Monday, May 14, 2012

AUD below parity points to China-Australia link

China's one-year SHIBOR swap, an instrument that works just like the LIBOR based USD rate swap, provides a window into near term market expectations of rates in that country. And these expectations have adjusted down sharply in the past few days, revisiting the December lows.

1-year SHIBOR swap rate

After a string of weak economic numbers from China, PBoC cut the bank reserve ratio. It is fully expected that the interest rate will be cut as well (as the SHIBOR swap rate shows), but that requires authorization from the central government and takes time. For now PBoC will keep cutting the reserve ratio - possibly quite aggressively.

But there is something familiar about this SHIBOR swap rate chart above. It happens to look similar to the chart below of AUD/USD exchange rate - which just broke parity. And that's not a coincidence.

AUD/USD FX rate

The currency markets are concerned about a material decline in investment growth in China. The resource focused Australia is particularly vulnerable to China's fixed asset investment trends.
The Australian: - The lowest investment growth in China in a decade, reported on Friday, along with other data issued last week showing the weakest industrial production, retail sales and trade growth for more than a year have forcefully brought the Chinese slowdown to the market's attention.
China Fixed Assets Investment (Excluding Rural Households) Cumulative YoY

Some have been refusing to believe that fixed investment growth in China will stall, although this has been expected by a number of economists (see this post on forecast from CS and one from Capital Economics). It was hard to imagine that the good times may end - particularly in Australia, whose economy benefited tremendously from this growth. But now Australians can wake up to read the following the the paper:
The Australian: - " ...China's share of global demand for such commodities as iron, cement and copper is completely disproportionate to its size and almost wholly a function of its very high growth in investment. As investment growth drops sharply, as it must, global demand for non-food commodities will plummet."
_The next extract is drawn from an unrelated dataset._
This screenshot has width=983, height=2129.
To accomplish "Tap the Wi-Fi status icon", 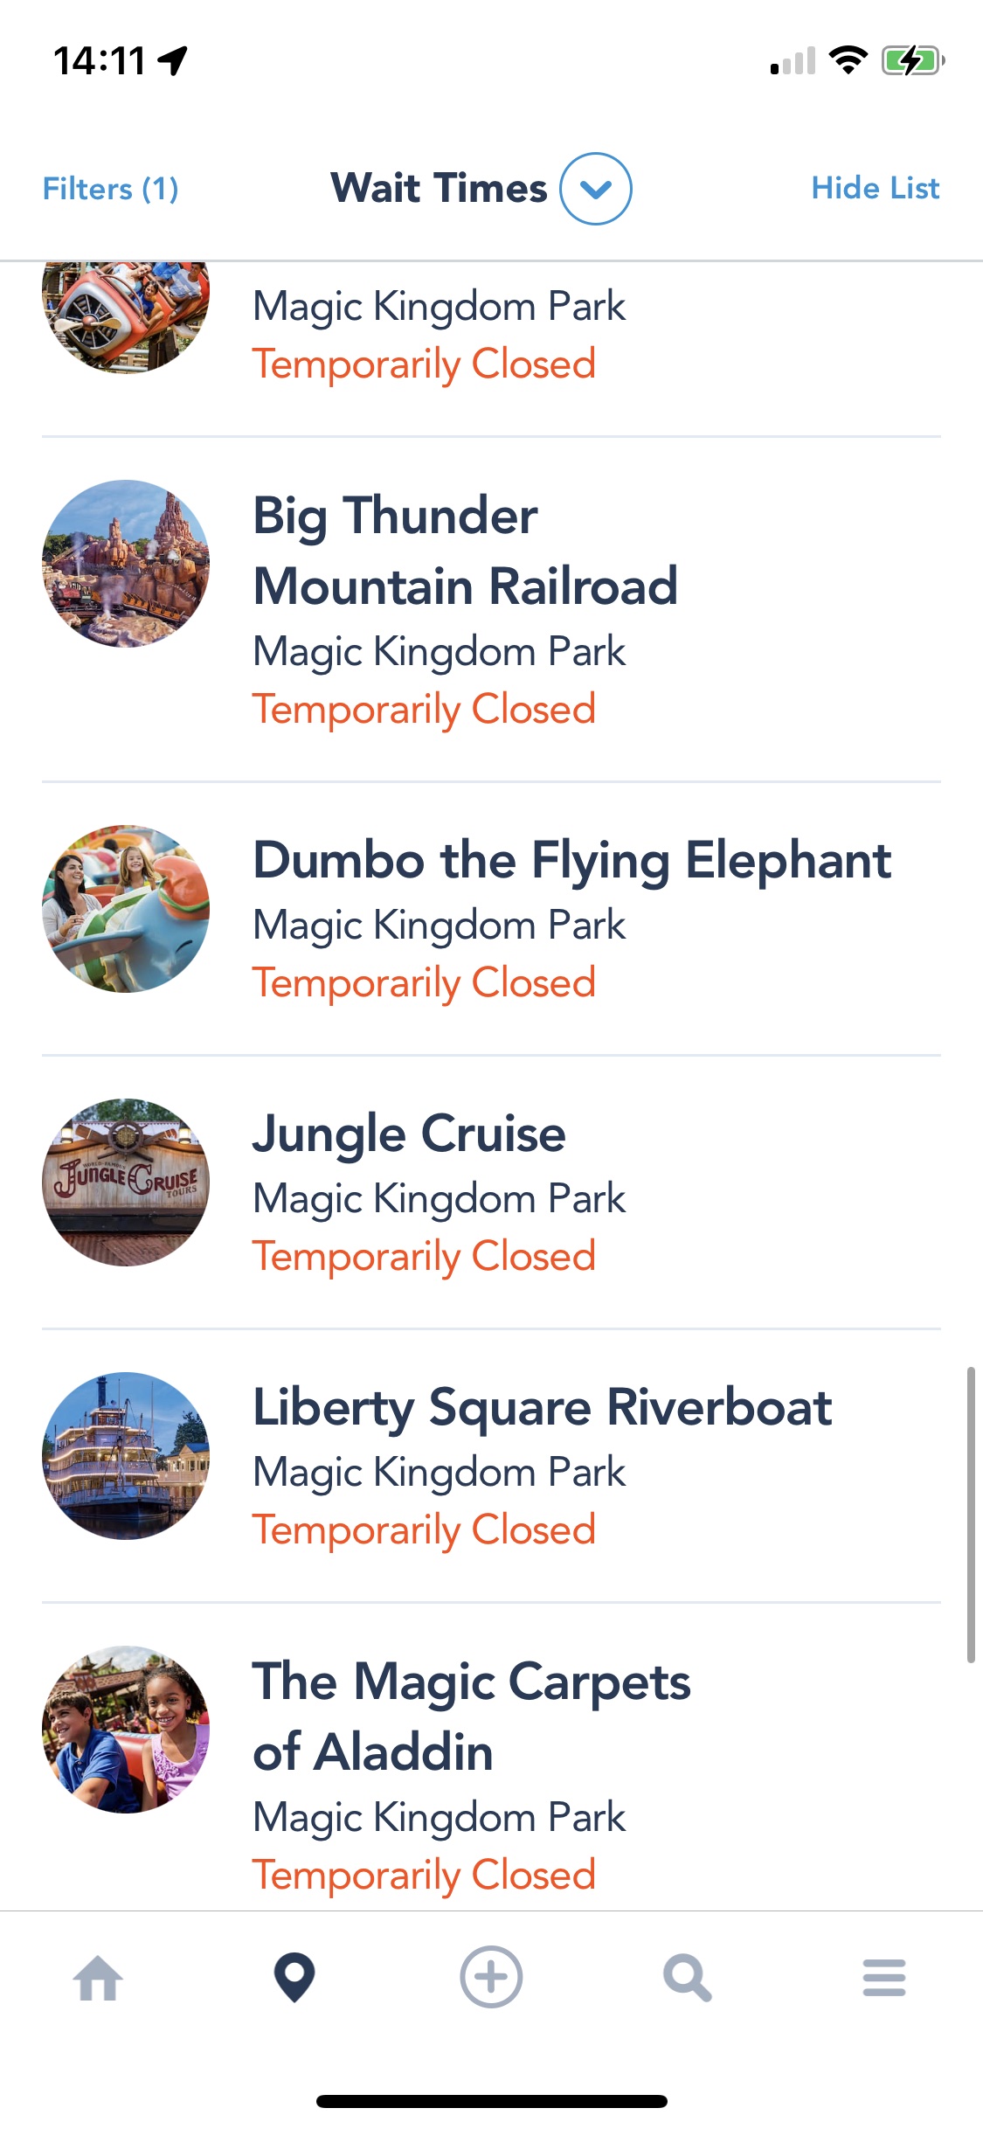I will (848, 60).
This prediction from Peking University's Michael Pettis would so transform the economic outlook for Australia, were it to come to pass, that it bears some reflection.
So what's the solution? China will obviously continue to try stimulating the economy (including lowering rates), but it's not clear just how much effect that would have on investment growth. Instead Australians are suggesting that China open up to foreign investments to allow Australian firms to potentially facilitate more commodity imports into China.
The Australian (different article from the one above): - As fears grow about the sharpness of the slowdown in the Chinese economy, Foreign Minister Bob Carr is pushing for the lifting of restrictions on Australian companies investing in China as he meets with senior leaders, including Premier-elect Li Keqiang, in Beijing this week.
Good effort on the part of Bob Carr, but is unlikely to yield significant results.

To be sure, relative to the rest of the world Australia's economy is still booming. And as AUD weakens, it may in fact provide further stimulus to the nation's near-term growth. The long-term outlook however has now become far less certain.